New changes on PCI in 2013 guideline for the Management of ST-Elevation Myocardial Infarction
For patients with ST-segment-elevation MI (STEMI), percutaneous coronary intervention (PCI) is the treatment of choice, as long as it can be done in time, according to a new guideline.
Explain that updated guidelines recommend percutaneous coronary intervention (PCI) for patients with ST-segment-elevation myocardial infarction (STEMI) up to 24 hours after symptom onset.
Note that dual antiplatelet therapy is recommended for 1 year including aspirin plus a choice of either clopidogrel, prasugrel, or ticagrelor.
- Balloon angioplasty and stenting is preferred when patients have had STEMI symptoms for less than 12 hours, though the strategy can also be applied to those having symptoms for up to 24 hours.Clinicians should use either a bare-metal or drug-eluting stent when STEMI patients need more than just balloon angioplasty, though bare-metal is preferred for those with a high risk of bleeding or if they can’t comply with a year-long course of dual antiplatelet therapy (DAPT), according to the guidelines.
Before PCI, patients should get a dose of aspirin (162 mg to 325 mg) as well as a loading dose of one of three antiplatelet agents:
- Clopidogrel (Plavix) 600 mg
- Prasugrel (Effient) 60 mg
- Ticagrelor (Brilinta) 180 mg
Patients should stay on aspirin indefinitely and continue their other antiplatelet drug for a year at the following doses for a year-long course of DAPT:
- Clopidogrel 75 mg/day
- Prasugrel 10 mg/day
- Ticagrelor 90 mg/twice daily
PCI can be done in STEMI patients who’ve had ischemic symptoms for less than 12 hours as well as in those who have evidence of ongoing ischemia for up to 24 hours, both of which are Class I recommendations, though there’s level A evidence for the shorter time period, and level B evidence for the latter.
When there are delays in treatment — if a patient arrives at a facility that doesn’t offer PCI, for instance — clinicians should give fibrinolytic therapy and then transfer that patient as soon as possible to a PCI-capable hospital.
Ideally, that should take no more than 120 minutes from the time of the first medical contact, according to the guidelines.
Emergency medical technicians should also perform a 12-lead ECG in the field in order to speed door-to-balloon time, also a Class I recommendation with level B evidence.
Patient awareness of the signs and symptoms of heart attack also needs to improve in order to meet treatment window goals, the researchers wrote. Patient delay in reporting symptoms is one of the greatest obstacles to timely and successful care, according to a statement from the AHA and ACC.

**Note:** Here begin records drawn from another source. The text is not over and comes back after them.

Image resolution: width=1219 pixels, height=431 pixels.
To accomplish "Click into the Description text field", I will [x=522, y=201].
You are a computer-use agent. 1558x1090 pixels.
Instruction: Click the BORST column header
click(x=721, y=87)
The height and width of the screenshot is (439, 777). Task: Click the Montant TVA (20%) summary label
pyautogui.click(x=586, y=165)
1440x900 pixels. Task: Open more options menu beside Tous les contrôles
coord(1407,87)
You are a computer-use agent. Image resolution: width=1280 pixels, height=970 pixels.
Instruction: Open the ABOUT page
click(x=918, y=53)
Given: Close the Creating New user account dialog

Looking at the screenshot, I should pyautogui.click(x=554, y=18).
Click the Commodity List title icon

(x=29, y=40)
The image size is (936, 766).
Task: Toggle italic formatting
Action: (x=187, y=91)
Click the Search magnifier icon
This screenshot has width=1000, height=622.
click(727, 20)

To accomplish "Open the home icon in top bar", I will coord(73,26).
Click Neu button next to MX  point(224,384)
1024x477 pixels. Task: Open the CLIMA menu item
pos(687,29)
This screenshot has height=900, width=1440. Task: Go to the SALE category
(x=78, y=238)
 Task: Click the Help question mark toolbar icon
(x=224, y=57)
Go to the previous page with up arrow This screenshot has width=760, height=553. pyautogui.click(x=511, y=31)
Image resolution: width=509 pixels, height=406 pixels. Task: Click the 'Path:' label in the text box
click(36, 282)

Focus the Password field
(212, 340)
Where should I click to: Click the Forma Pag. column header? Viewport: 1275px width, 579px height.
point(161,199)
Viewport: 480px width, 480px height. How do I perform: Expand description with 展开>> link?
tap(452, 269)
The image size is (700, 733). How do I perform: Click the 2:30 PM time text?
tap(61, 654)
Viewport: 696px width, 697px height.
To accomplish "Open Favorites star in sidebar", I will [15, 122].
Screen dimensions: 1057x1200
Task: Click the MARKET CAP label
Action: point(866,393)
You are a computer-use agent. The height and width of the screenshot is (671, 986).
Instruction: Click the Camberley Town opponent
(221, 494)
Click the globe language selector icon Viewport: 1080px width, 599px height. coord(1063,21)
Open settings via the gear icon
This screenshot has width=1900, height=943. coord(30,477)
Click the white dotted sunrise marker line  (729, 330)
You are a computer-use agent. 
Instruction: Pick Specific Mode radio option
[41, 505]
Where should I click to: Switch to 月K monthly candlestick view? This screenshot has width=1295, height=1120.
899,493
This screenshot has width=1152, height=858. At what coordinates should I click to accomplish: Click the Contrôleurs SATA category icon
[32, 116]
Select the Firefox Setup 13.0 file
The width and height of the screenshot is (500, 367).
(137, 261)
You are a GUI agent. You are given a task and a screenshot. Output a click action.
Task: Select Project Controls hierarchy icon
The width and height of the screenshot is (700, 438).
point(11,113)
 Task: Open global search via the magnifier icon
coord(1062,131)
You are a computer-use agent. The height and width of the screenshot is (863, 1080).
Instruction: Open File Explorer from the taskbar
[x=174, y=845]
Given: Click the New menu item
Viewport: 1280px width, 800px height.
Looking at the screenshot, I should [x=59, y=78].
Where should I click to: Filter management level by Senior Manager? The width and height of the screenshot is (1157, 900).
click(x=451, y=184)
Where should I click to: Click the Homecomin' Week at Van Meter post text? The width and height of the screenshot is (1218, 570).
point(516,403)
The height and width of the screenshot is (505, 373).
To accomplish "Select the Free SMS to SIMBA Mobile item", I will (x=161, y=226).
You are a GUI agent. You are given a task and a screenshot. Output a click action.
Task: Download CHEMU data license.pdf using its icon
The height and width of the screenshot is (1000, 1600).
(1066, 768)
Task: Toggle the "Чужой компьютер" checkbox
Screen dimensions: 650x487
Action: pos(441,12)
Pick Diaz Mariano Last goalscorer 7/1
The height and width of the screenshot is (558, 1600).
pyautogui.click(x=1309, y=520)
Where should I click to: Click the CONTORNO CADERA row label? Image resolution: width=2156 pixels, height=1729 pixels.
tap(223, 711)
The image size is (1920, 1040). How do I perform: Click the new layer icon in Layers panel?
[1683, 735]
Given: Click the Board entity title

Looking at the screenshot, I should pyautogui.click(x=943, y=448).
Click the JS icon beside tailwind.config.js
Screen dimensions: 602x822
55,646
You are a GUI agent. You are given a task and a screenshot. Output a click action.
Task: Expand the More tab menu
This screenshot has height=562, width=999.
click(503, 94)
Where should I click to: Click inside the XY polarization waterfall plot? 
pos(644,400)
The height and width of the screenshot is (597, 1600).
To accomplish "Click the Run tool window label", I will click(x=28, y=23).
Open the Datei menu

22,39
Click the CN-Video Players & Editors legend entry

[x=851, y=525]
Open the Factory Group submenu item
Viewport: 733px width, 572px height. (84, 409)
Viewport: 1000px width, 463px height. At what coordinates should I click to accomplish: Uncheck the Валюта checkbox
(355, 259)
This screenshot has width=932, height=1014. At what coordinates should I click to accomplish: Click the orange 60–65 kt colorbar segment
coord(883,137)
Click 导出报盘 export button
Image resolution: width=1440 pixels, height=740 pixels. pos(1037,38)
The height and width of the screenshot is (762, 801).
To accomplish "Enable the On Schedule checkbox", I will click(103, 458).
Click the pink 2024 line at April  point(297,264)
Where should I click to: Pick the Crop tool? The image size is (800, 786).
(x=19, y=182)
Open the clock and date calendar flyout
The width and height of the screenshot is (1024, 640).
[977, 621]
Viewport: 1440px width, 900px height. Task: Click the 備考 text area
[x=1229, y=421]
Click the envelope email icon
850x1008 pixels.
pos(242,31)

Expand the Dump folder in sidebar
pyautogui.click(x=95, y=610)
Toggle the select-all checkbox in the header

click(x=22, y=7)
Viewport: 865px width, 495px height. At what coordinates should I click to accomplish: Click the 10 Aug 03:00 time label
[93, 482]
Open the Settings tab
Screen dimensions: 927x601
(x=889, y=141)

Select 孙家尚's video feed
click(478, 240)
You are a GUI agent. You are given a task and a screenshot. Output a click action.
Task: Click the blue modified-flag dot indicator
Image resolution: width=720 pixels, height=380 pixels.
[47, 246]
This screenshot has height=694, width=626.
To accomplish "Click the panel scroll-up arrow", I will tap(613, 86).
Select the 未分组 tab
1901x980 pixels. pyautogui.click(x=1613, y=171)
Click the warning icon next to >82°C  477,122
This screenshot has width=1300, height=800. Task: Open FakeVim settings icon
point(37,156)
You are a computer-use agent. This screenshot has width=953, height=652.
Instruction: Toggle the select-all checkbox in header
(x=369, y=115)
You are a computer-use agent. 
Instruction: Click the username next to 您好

The alternative to PCI, coronary artery bypass graft (CABG) surgery, should be reserved for patients whose coronary anatomy is not amenable to PCI, who have ongoing or recurrent ischemia, cardiogenic shock, severe heart failure, or other high-risk features, according to the guideline.And since evidence has been accumulating showing the use of hypothermia in managing out-of-hospital cardiac arrest is effective, O’Gara and colleagues made a Class I recommendation to start therapeutic cooling as soon as possible in comatose patients with STEMI, with level B evidence.